화학공학소재연구정보센터
Industrial & Engineering Chemistry Research, Vol.58, No.15, 5777-5786, 2019
Optimal Solvent Design for Extractive Distillation Processes: A Multiobjective Optimization-Based Hierarchical Framework
Extractive distillation is a widely accepted and commercialized process for separating azeotropic mixtures compared to conventional distillation. The search for high-performing solvents, or entrainers, needed in extractive distillation is a challenging task. The heuristic guideline or experiment-based method for the screening of entrainers is usually not very efficient and limited to the existing, well-known solvents. In this contribution, we propose a multistage theoretical framework to design solvents for extractive distillation. A multiobjective optimization-based computer-aided molecular design (MOO-CAMD) method is developed and used to find a list of Pareto-optimal solvents. In the MOO-CAMD method, two important solvent properties (i.e., selectivity and capacity) that determine the extractive distillation efficiency are simultaneously optimized.
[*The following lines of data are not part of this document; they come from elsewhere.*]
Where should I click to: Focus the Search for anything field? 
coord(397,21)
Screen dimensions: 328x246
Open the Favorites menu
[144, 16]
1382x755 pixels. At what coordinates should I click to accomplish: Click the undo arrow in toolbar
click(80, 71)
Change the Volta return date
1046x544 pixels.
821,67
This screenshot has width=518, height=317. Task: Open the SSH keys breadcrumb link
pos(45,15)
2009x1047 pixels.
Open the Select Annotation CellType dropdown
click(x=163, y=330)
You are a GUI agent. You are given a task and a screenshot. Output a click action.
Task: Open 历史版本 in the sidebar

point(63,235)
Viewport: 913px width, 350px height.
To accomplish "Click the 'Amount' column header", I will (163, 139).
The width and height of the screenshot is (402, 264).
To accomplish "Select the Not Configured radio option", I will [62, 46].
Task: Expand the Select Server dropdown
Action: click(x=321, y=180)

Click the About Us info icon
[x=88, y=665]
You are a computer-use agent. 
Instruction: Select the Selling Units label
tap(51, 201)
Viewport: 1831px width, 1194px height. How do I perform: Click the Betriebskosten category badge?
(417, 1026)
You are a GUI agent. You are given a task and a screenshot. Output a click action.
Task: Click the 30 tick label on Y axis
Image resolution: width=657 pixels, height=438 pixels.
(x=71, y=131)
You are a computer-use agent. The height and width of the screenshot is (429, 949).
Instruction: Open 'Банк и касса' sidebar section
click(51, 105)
The next step involves a further screening of the Pareto-optimal solvents by performing rigorous thermodynamic calculation and analysis. Finally, for each of the remaining solvents, the extractive distillation process is optimally designed, and the best candidate showing the highest process performance is ultimately identified. The overall design framework is illustrated through an example of the n-hexane and methanol separation.